Last month the High Court decided that express fencing obligations could be an easement that can bind successors in title.
An easement is a right benefiting a piece of land (called the dominant land) that is enjoyed over another piece of land owned by someone else (called the servient land). Easements are attached to the land rather than the person who happens to be the owner or occupier of the dominant land at any given moment. The most common example of easement is a right of way over a piece of land. The general view is that true easements do not impose an obligation on the owner of the servient land to spend money. An obligation to build and maintain a fence or hedge does involve an expenditure and for that reason, at first glance, one might think that fencing obligations cannot be regarded as true easement and, instead, they are closer in nature to a positive covenant which is only enforceable against the original parties (unless the subsequent owner enters into a separate deed of covenant).
In the past the courts have recognised that there could be a fencing easement by implication, for example, where over many years the servient owner has consistently responded to requests to repair a fence when asked to do so by the dominant owner. However, until the last month’s decision in Churston Golf Club v Haddock it was unclear whether it was possible to create an express fencing easement in a deed which would be enforceable against successors in title.
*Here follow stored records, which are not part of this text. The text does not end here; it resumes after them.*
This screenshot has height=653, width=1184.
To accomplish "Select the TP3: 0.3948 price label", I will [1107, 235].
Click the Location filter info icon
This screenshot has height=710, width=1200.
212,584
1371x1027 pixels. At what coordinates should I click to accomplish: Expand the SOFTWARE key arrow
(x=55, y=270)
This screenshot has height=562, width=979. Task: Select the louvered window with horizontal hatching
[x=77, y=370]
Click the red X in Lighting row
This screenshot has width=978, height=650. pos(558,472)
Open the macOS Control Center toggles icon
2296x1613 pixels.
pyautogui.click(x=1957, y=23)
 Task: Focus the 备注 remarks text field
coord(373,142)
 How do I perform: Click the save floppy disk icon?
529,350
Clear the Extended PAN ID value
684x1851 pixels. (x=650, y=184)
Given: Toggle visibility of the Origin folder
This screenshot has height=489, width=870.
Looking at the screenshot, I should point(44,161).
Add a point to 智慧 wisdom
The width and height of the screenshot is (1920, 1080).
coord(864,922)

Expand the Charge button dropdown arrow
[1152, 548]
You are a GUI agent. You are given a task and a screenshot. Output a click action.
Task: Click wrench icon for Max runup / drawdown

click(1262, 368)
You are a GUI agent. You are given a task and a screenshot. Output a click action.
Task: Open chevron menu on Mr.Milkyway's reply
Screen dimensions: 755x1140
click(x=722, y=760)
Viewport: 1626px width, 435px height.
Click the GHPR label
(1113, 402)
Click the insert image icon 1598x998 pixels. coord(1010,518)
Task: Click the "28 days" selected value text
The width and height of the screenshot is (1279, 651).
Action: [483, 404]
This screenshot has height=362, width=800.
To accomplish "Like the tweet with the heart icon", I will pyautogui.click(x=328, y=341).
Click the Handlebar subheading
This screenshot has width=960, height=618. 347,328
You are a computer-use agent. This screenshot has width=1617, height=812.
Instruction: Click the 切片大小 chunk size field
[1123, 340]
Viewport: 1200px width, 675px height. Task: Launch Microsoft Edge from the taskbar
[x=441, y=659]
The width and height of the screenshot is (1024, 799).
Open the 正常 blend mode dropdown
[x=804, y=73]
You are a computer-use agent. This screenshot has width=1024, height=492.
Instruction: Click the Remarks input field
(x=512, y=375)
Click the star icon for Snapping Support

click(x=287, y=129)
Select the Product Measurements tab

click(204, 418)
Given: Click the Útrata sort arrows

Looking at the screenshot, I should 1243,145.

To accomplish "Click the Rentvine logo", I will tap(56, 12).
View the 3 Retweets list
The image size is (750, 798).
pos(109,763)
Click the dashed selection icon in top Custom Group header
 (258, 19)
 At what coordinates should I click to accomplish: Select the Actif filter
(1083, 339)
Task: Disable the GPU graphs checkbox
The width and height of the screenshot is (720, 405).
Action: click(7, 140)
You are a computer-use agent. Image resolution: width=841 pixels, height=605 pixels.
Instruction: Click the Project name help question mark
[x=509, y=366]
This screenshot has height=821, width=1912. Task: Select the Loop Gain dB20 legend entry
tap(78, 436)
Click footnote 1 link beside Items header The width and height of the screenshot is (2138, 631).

Mr Haddock, who was the tenant of a farm called Churston Court Farm, sought a declaration that Churston Golf Club, a golf club which occupied the neighbouring land, was obliged to fence the boundary between their respective parcels of land. Mr Haddock relied on a clause in a conveyance made between the former owners of the golf club. Mr Haddock’s landlord, as owner of the adjoining land, was also a party to that conveyance. The clause provided that the purchaser of the golf club land would maintain and forever hereafter keep in good repair at its own expense substantial and sufficient stock proof boundary fences. At first instance the judge agreed with Mr Haddock and held that the conveyance did impose express fencing obligations on the golf club as successors in title to the golf club land. The club appealed. The issues before the High Court were complex and involved, amongst other things, a question which had puzzled many for a long time, namely whether it is possible to create an enforceable fencing easement in a deed. The issue was controversial as the general view had always been that real easements do not involve spending money. Having reviewed the key case law, the High Court recognised it had to be legally possible for a fencing easement to be granted expressly. However, whether a particular document creates a fencing easement must depend on its true construction. In this case, the court held that the words “forever hereafter” meant that the parties to the conveyance must have intended for the benefit to pass with the land rather than be merely personal in nature, and there was no legal reason for the court to fetter the intention of the parties. Mr Haddock was therefore successful again.
The key thing which persuaded the judge that this was a grant of easement which could run with the land, rather than a personal covenant, were the words “forever hereafter”. The case, however, should not be seen as supporting the
proposition that the law will now generally recognise easements that impose any other sort of positive obligations. All the case does is to recognise that it is possible to expressly create a fencing easement, the burden of which binds successors in title, especially if the document employs words which strongly indicate that the parties intended for that obligation to last into the future, even if the original purchaser ceased to exist. Again, one cannot emphasise enough the importance of careful drafting of legal documents.